Assigned task: Repeat word for word the lines starting at the one with "Instruction: Click アスコルティアーモ horse name" and ending at the final line of the material, both ends included; omit pictures.

──────────────────────────────

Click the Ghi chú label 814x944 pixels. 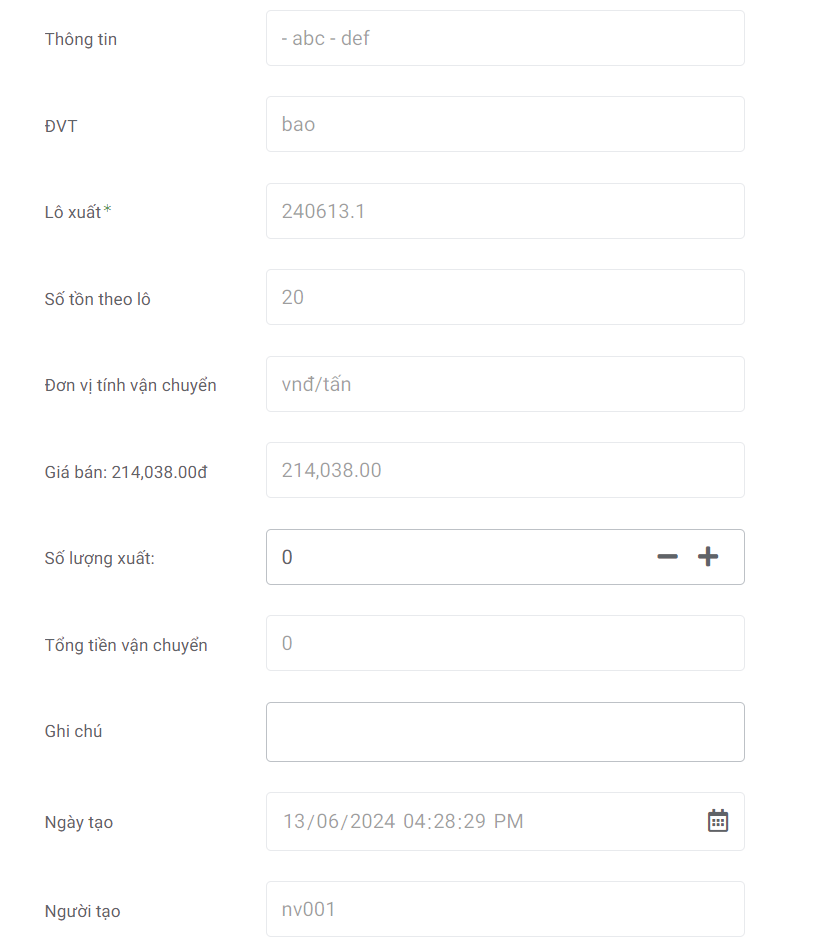74,732
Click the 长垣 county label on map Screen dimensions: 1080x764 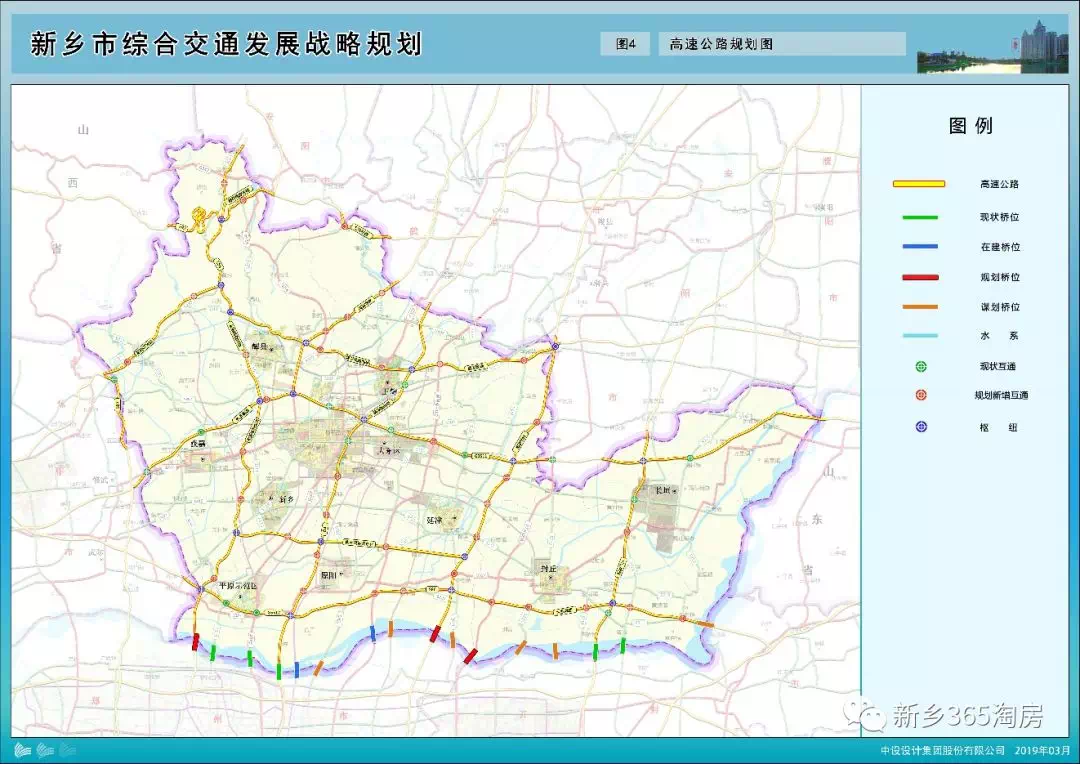[664, 491]
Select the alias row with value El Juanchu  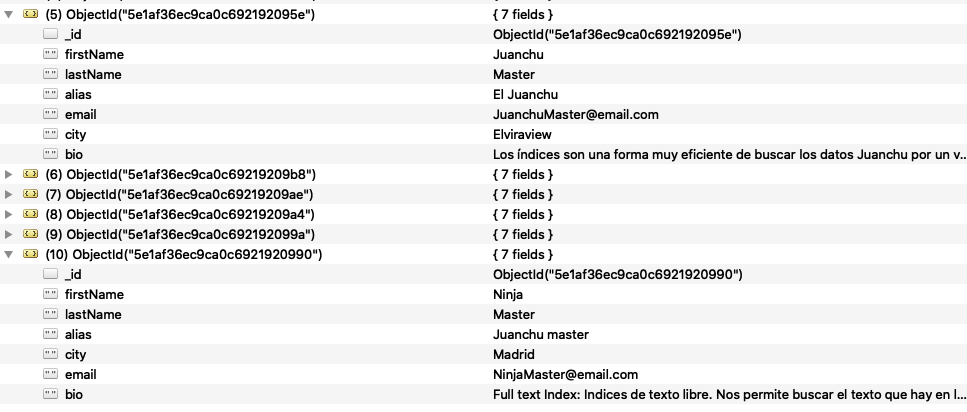pyautogui.click(x=484, y=94)
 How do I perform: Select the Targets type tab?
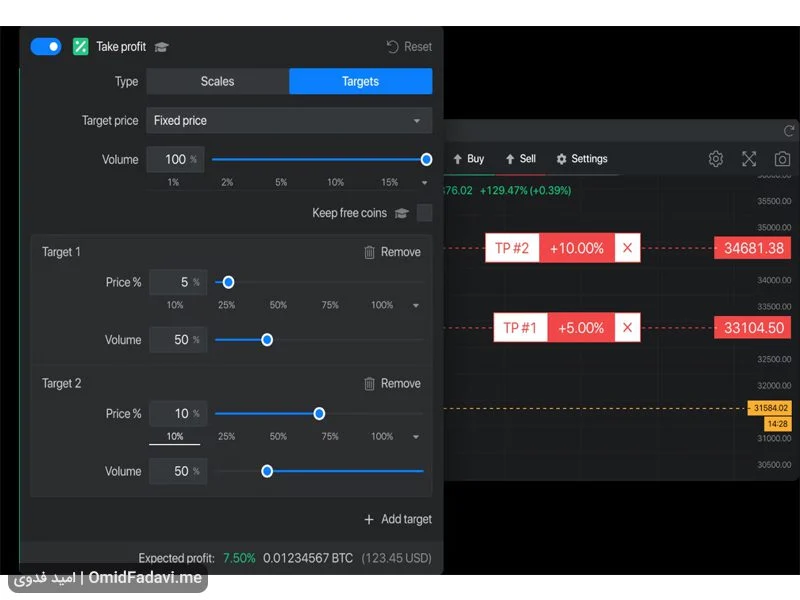coord(361,82)
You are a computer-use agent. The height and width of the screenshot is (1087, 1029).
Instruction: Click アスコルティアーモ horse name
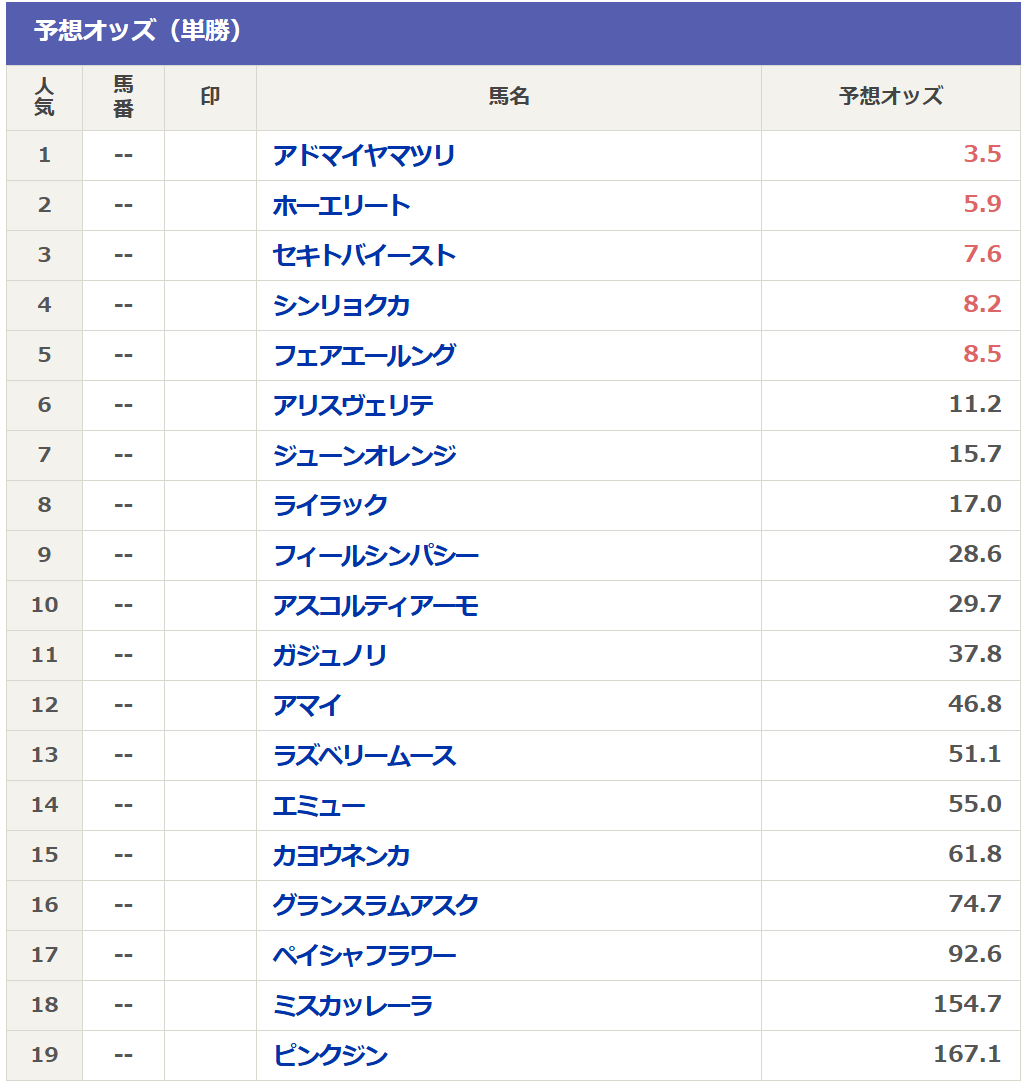[376, 605]
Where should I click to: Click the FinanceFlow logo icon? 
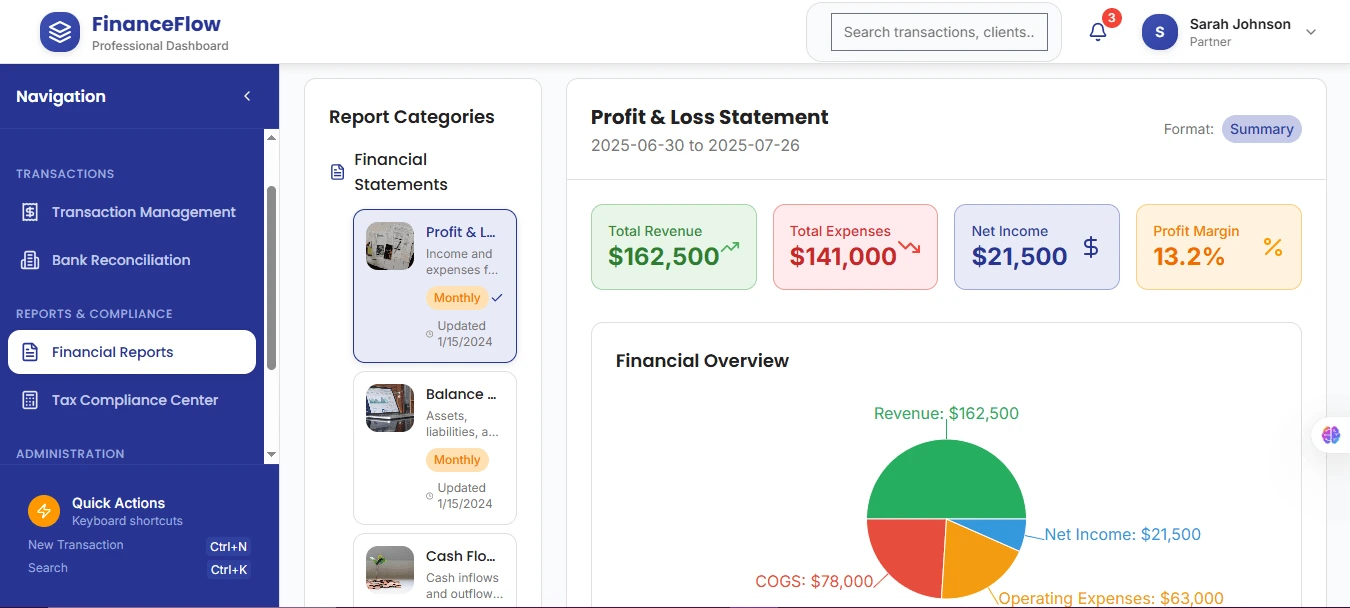pyautogui.click(x=60, y=31)
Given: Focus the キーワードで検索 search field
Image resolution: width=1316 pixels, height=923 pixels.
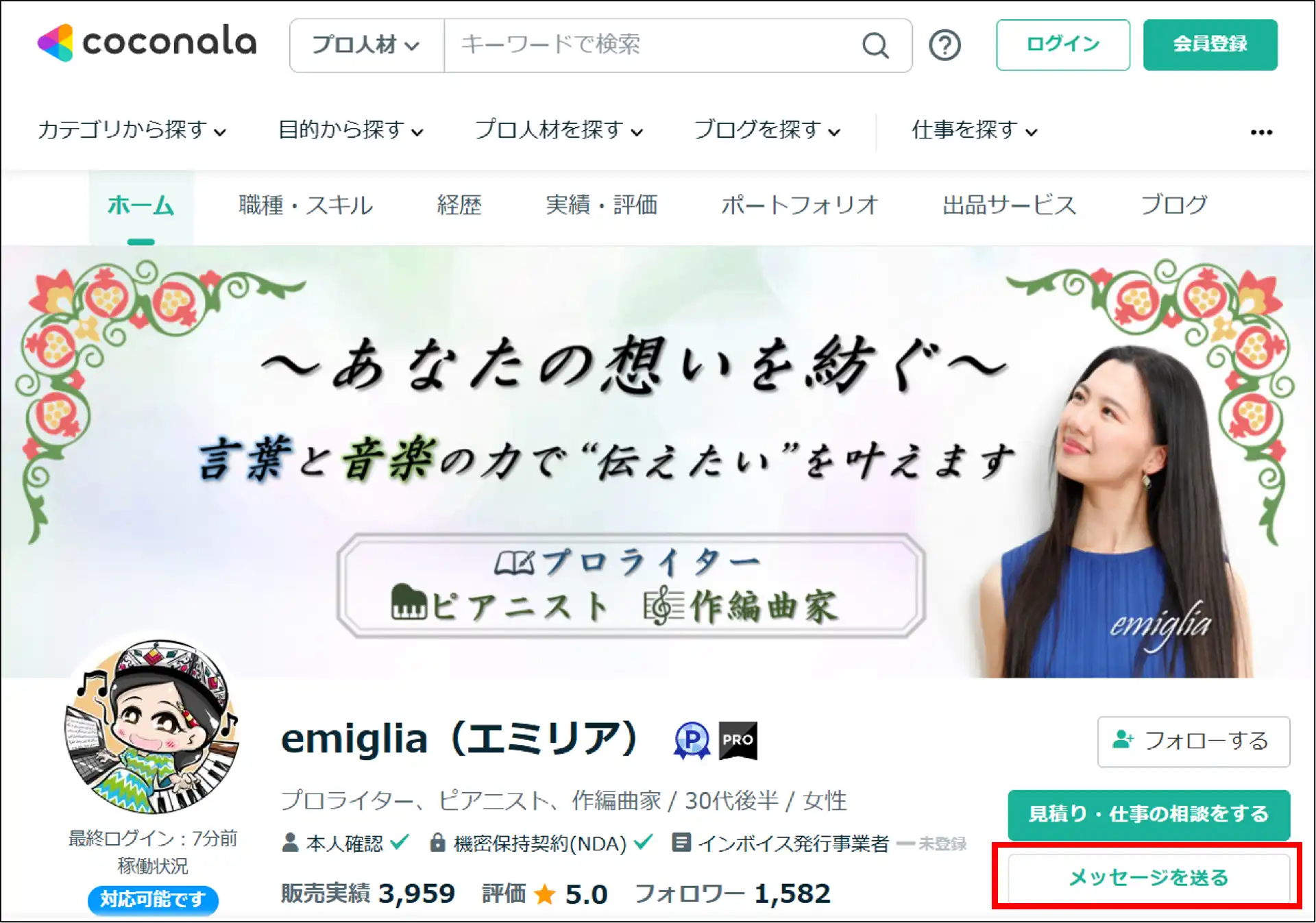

──────────────────────────────

Output of the exercise:
Instruction: Click アスコルティアーモ horse name
[376, 605]
Where should I click to: Click the FinanceFlow logo icon? 
pyautogui.click(x=60, y=31)
Given: Focus the キーワードで検索 search field
Image resolution: width=1316 pixels, height=923 pixels.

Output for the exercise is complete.